=== Begin Enclosure ===

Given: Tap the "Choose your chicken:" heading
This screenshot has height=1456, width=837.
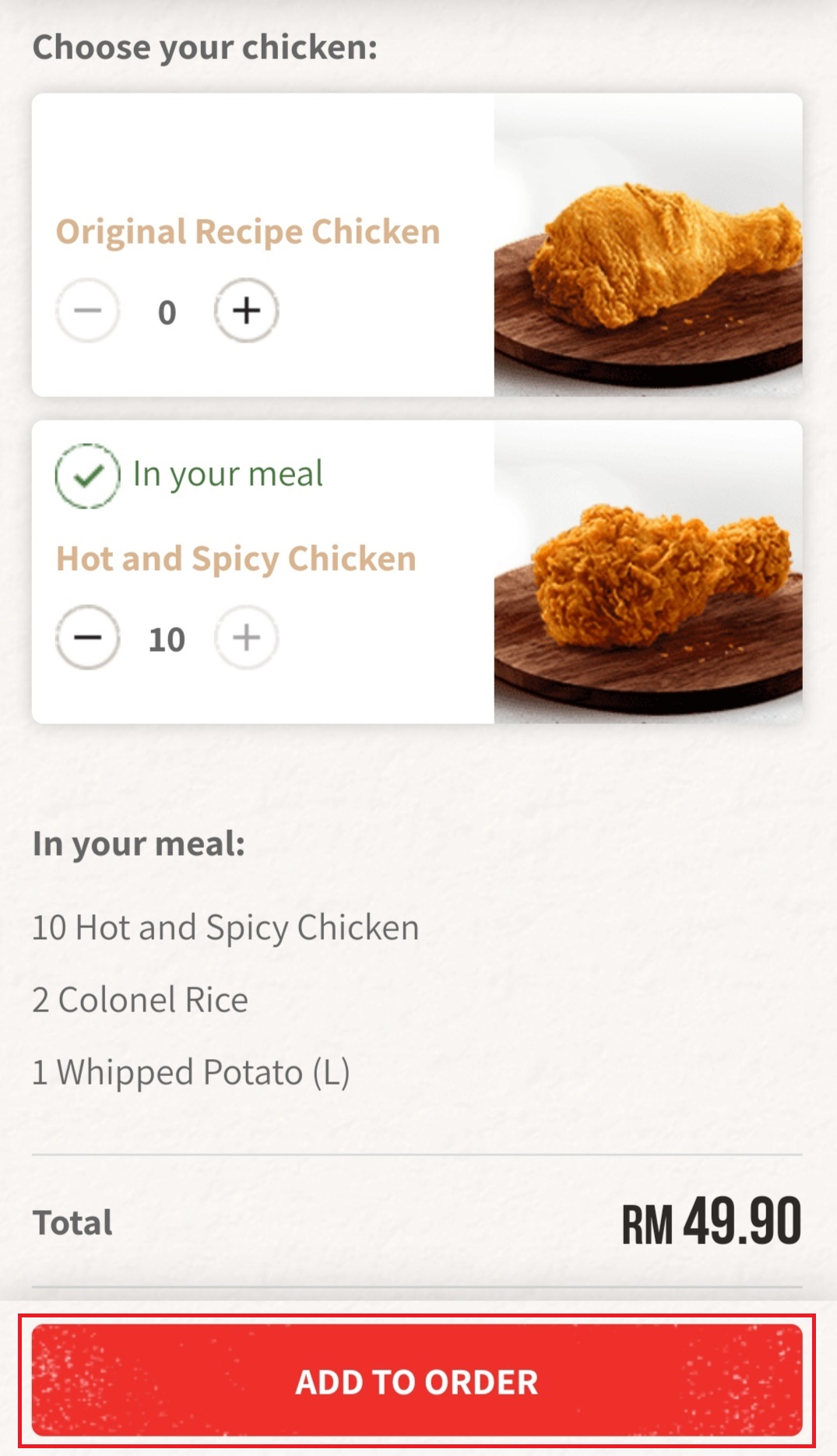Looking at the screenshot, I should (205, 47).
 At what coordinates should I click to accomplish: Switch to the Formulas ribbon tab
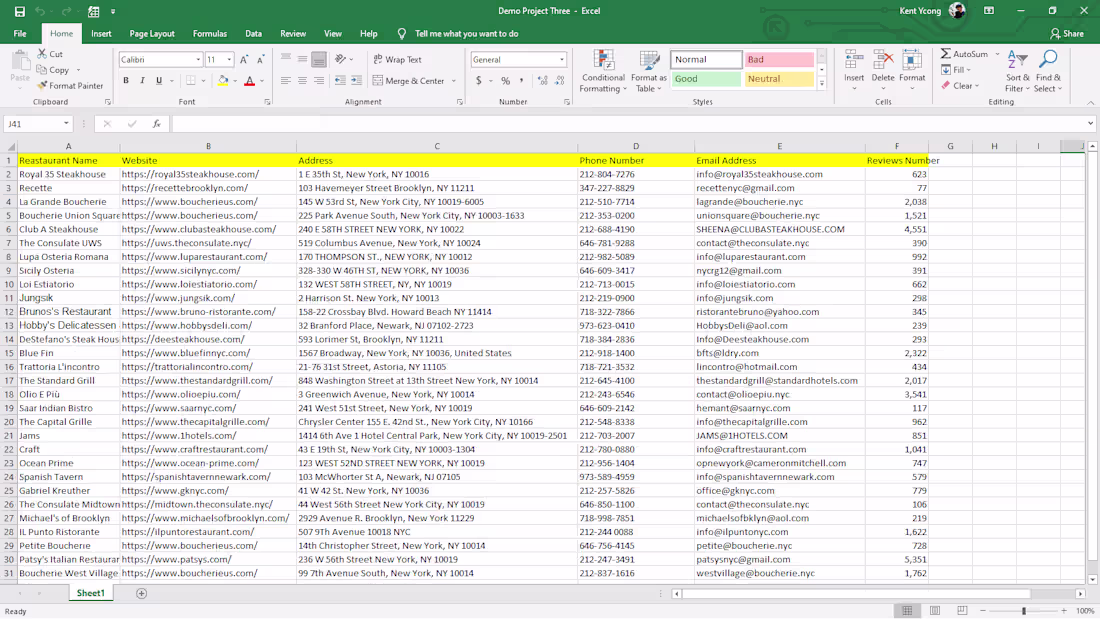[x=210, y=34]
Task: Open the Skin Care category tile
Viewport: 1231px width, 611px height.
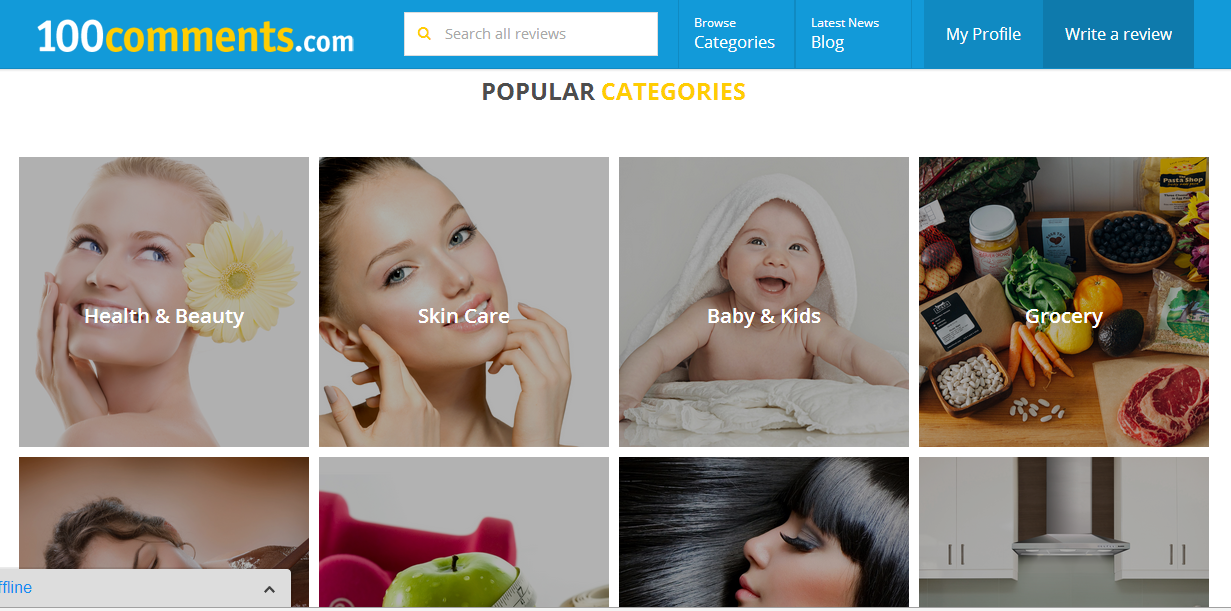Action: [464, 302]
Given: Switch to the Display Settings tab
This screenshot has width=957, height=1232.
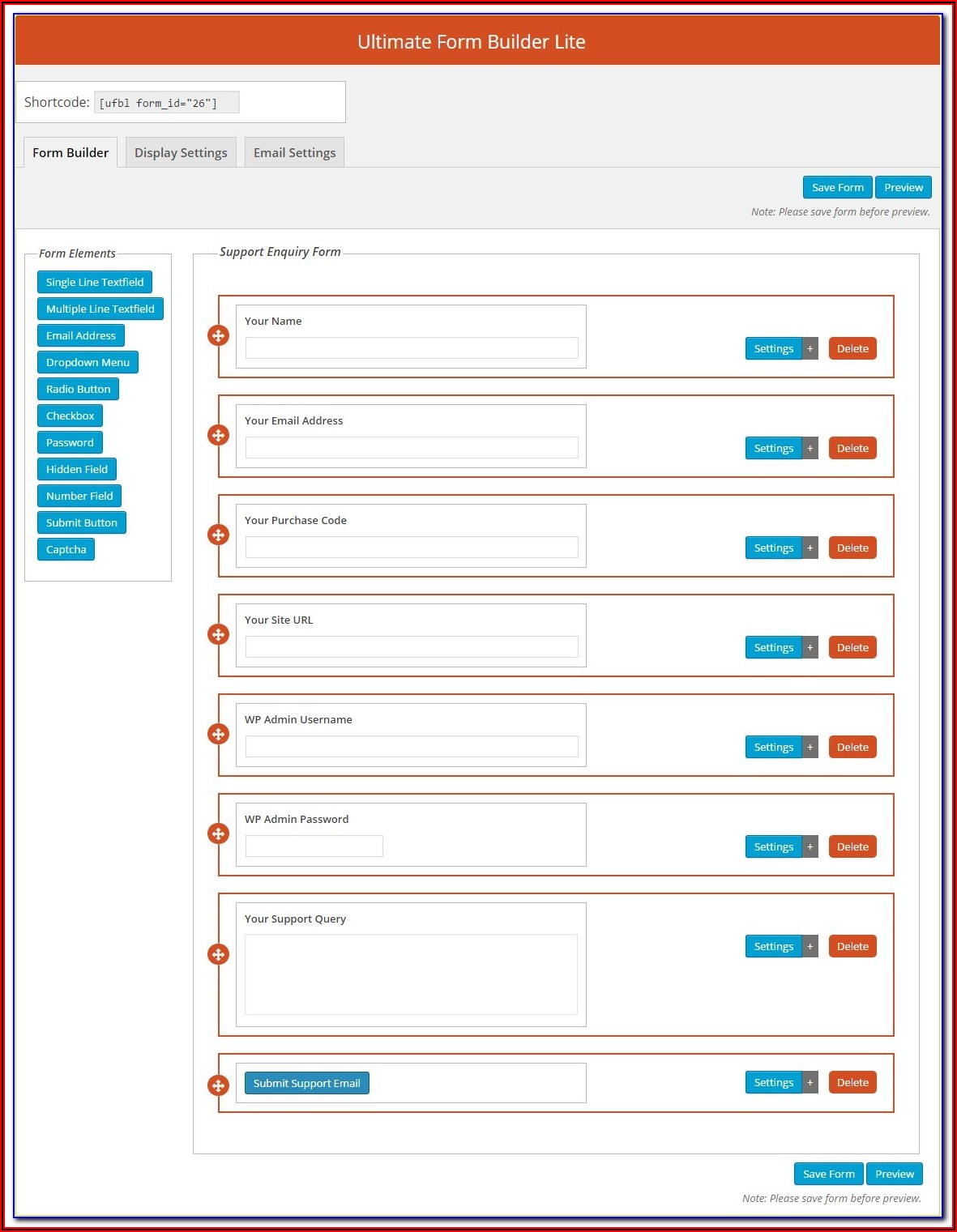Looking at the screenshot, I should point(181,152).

=== End Enclosure ===
=== Begin Enclosure ===

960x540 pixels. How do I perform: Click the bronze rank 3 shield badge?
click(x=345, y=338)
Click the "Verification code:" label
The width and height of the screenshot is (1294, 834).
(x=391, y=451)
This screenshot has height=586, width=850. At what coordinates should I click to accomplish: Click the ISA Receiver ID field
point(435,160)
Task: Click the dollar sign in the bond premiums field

=== End Enclosure ===
=== Begin Enclosure ===

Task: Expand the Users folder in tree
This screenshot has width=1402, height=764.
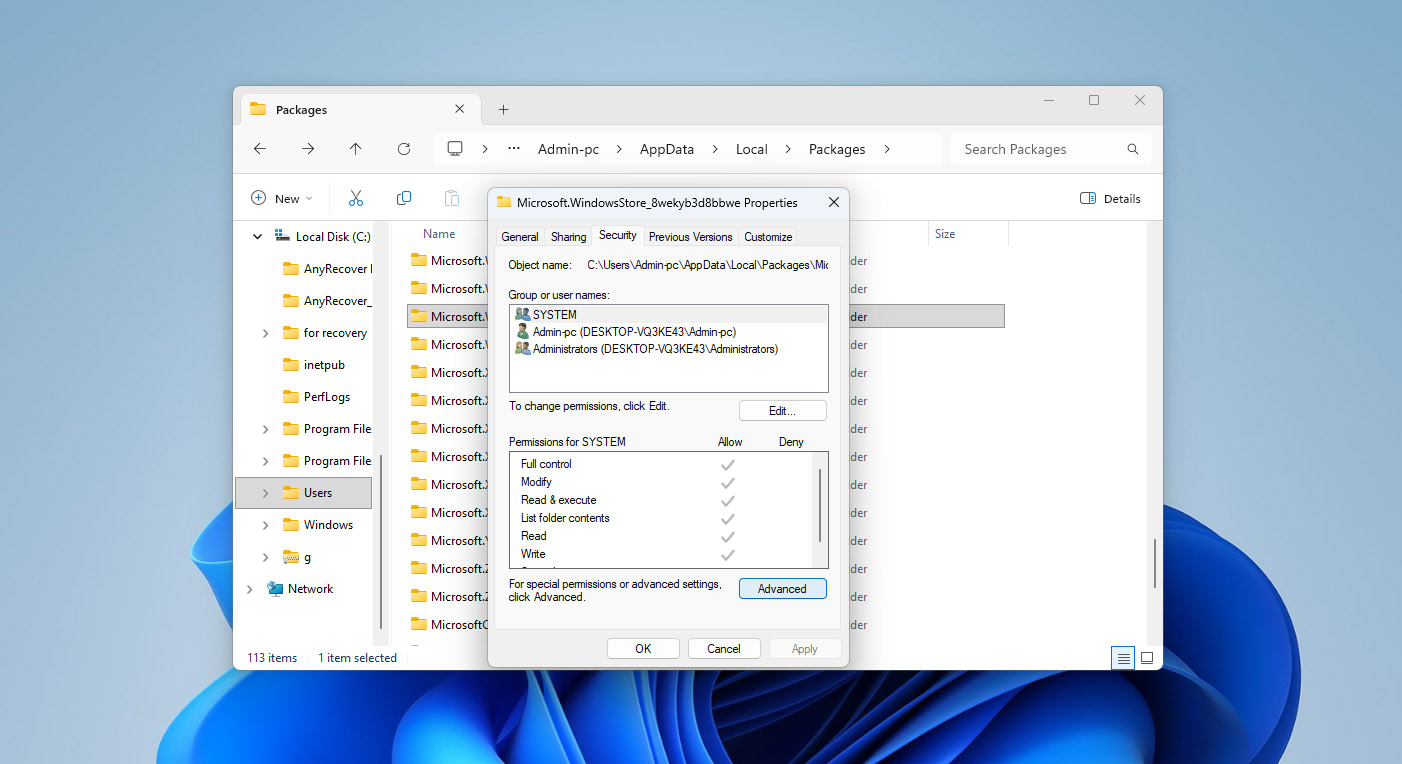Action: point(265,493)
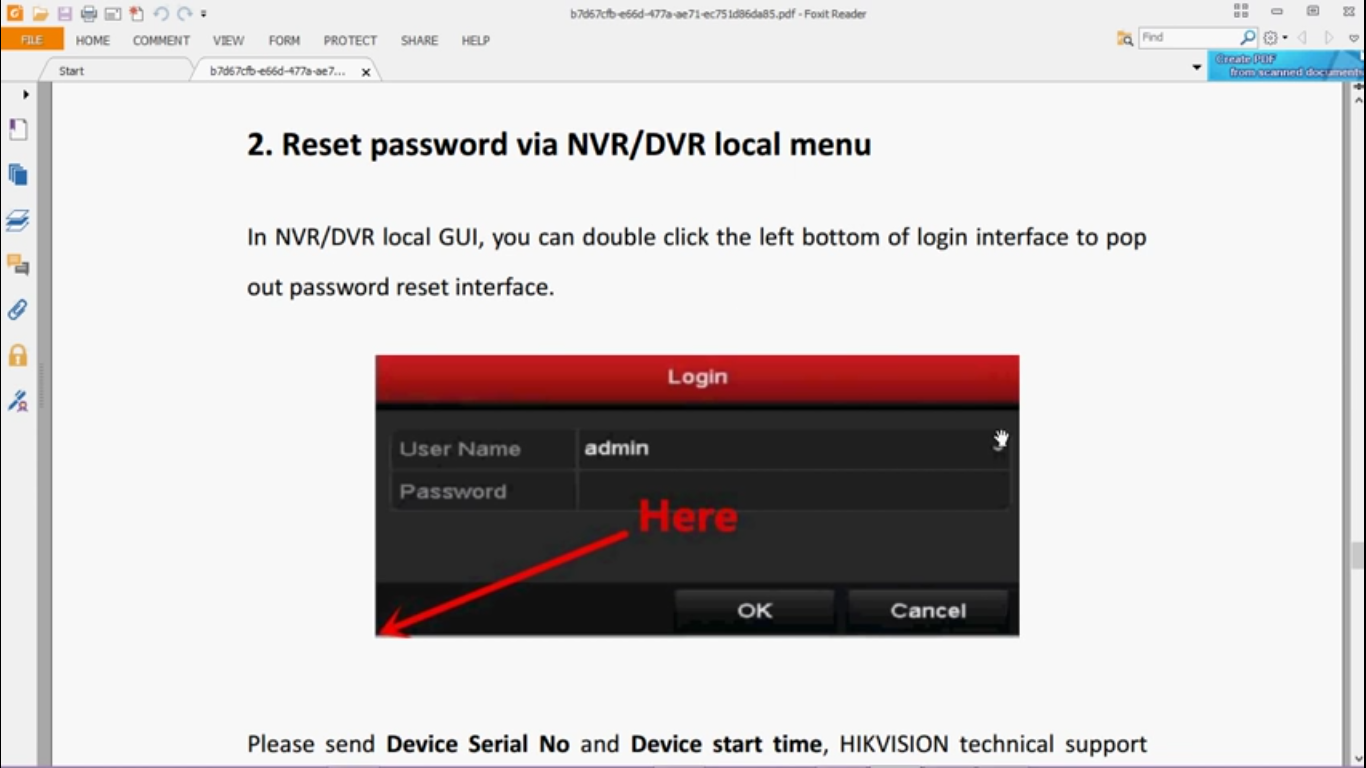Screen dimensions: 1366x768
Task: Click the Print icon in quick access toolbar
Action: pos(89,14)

=== End Enclosure ===

» Required action: Tally how many lines of the material contain the word "Given". The answer must be the number and nothing else.

» Finished task: 2